The poll for the New Statesman magazine shows a majority of British voters simply feel no connection to Ireland or the Irish people either way, with 38 per cent saying they neither support nor oppose Irish unification, and 21 per cent were ‘don’t know’.

Only 11 per cent opposed it, while 30 per cent expressed their support.

A small minority of British voters say they follow events in the north of Ireland a great deal or quite a lot, with only 8 per cent saying they follow them a great deal, 19 per cent quite a lot, 42 per cent to some extent, and 30 per cent do not follow events in the North of Ireland at all.

These results will increase pressure on British politicians to create a pathway for Irish unification.

It follows a report last week which revealed that, as a result of demographic changes and a rise in support for ‘cross-community’ parties, a pro-union majority has ceased to exist in any of the six northeastern counties still under British rule.

It also echoes a poll published in 2019 which found that Conservative Party members are willing to allow Irish unity in order to achieve Brexit, reflecting how far the Tory leadership is at odds with its own membership.

Ignorance on Irish issues has been a hallmark of Tory leaders throughout the conflict, and was confirmed last week by a new book by a former British Ambassador to Ireland.

In his posthumously published memoir ‘The Making of the Anglo-Irish Agreement of 1985 – A Memoir’, the late British Ambassador to Ireland, David Goodall, revealed that former British Prime Minister Margaret Thatcher considered a Cromwellian solution to force Irish Catholics out of the Britsh-ruled North.

Thatcher “asked why arrangements could not be made to transfer those members of the minority community who did not wish to remain under British rule” to the 26 Counties.

“After all,” she said, “the Irish were used to large-scale movements of population.
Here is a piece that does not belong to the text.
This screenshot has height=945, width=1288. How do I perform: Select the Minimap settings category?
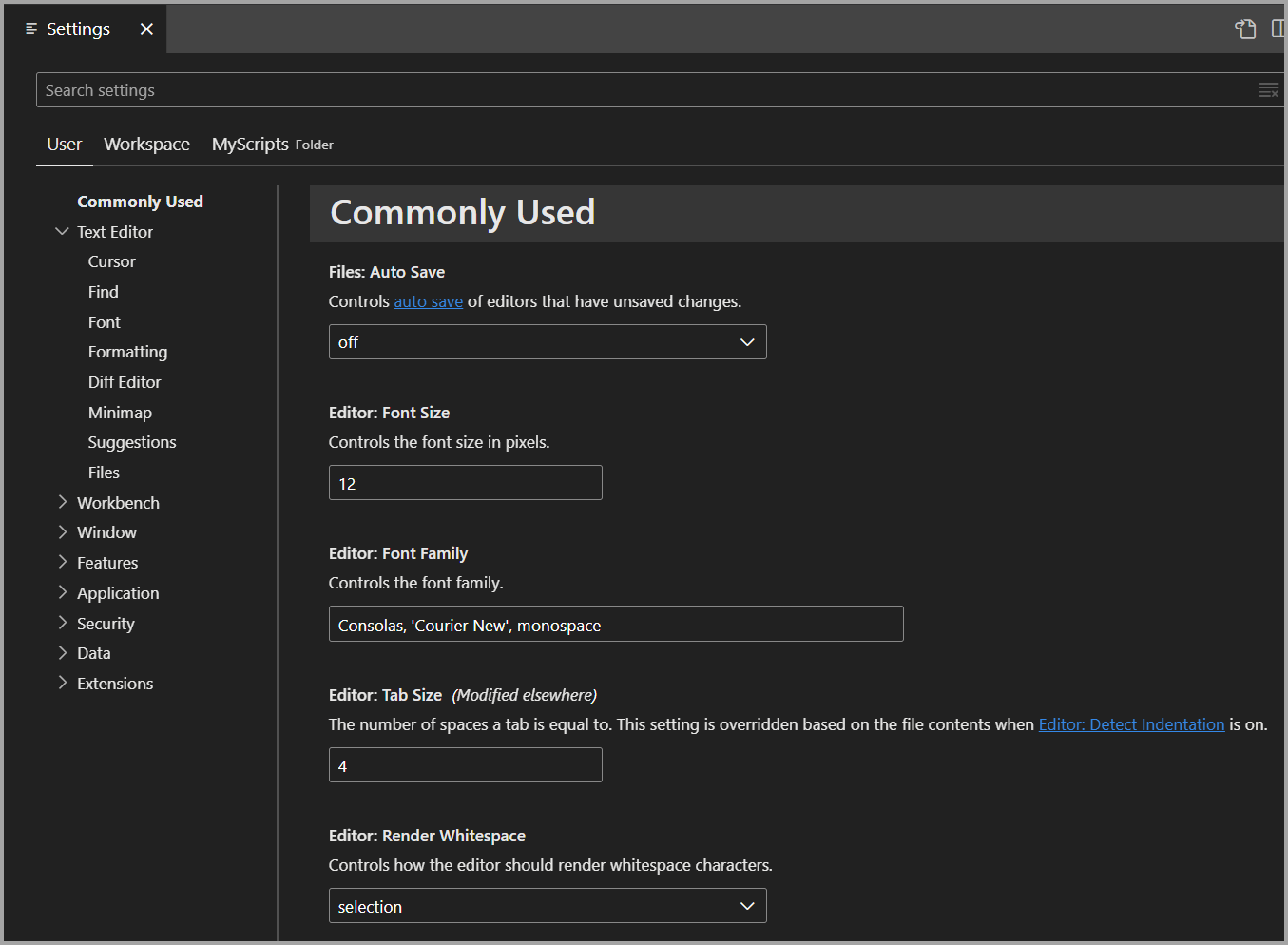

Only recently there had been a population transfer of some kind, she said.

Goodall reports in his book that there was a stunned silence among the Irish and British diplomats and politicians when she said that. After a pause, he asked if she could possibly be thinking of Cromwell.

“Cromwell, of course,” she said. He responded: “Well, prime minister, Cromwell’s policy was known as ‘To Hell or Connaught’ and it left a scar on Anglo-Irish relations which still hasn’t healed”.